Vision systems in space: Equip cameras and other sensing modalities with machine vision. This is accomplished by using low-power field-programmable gate arrays (FPGAs) to enable passive advanced image processing in space for building a 3D model of an RSO and identifying rotation.
Dynamic path planning: Use hardware/software to simulate planning robot paths while considering the variables of space operations. Standard robotic arms and a power-constrained processor will complete tasks while minimizing induced momentum.
Accomplishments
Before moving to hardware in future phases of this effort, our team is starting development of motion planning algorithms in a simulation environment called Drake. The goal of the simulation component is to both simulate, plan, and command motions of a robotic arm in microgravity that minimize momentum imparted to the satellite base.
We have created a Python software package, based on Drake, that models the dynamics of robotic manipulators maneuvering in space without gravity. This software package can plan several different types of motion trajectories, measure the momentum generated by those motions, and optimize those motions to reduce the generated momentum below a target threshold.

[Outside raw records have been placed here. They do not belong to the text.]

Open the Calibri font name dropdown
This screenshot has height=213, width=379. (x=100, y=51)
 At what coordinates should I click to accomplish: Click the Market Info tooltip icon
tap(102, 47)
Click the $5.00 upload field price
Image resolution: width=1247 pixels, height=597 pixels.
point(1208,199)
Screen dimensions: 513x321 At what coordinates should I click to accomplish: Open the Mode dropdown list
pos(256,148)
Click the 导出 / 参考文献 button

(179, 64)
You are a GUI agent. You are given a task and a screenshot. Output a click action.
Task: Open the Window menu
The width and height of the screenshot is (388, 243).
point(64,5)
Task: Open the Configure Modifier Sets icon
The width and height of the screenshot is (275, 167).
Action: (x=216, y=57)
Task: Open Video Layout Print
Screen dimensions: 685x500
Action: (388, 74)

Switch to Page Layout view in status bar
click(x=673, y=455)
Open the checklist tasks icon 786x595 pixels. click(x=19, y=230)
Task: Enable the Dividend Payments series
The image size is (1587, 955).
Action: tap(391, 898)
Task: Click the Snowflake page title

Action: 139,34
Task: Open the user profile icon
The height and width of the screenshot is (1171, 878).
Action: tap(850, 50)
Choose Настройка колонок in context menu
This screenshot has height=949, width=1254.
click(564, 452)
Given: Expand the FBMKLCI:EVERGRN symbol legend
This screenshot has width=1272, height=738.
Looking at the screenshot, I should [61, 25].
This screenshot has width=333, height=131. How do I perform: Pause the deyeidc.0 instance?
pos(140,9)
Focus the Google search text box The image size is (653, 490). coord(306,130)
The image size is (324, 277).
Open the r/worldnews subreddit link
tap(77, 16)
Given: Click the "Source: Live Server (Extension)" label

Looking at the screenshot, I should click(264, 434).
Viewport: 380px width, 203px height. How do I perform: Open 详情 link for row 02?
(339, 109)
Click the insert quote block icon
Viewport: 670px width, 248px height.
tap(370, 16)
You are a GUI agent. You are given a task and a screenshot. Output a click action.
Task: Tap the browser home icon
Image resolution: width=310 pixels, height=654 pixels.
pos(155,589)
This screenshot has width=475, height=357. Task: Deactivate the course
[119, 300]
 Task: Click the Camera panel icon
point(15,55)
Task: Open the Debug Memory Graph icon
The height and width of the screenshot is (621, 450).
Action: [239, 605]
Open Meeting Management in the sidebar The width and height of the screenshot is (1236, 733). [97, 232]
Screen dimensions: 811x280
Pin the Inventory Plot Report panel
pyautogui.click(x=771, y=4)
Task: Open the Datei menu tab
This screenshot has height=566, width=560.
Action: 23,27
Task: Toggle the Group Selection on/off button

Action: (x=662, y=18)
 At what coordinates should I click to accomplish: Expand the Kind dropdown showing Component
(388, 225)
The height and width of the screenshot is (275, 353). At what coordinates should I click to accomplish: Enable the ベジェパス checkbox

The vision work is implemented on two platforms: a developer's workstation and an FPGA prototyping board. We are exploring a variety of feature descriptors, such as SURF, SIFT, and ORB based on our prior experience with pose tracking structure from motion. Early results show these descriptors generate strong matching keypoints on sequences of images. We plan to track these features on a target craft and use that information to estimate its motion, position, and orientation. For the computer vision system on space-rated hardware, we are using the Kintex Ultrascale FPGA by Xilinx to run key point-finding algorithms that will be used for estimating the pose of the spacecraft.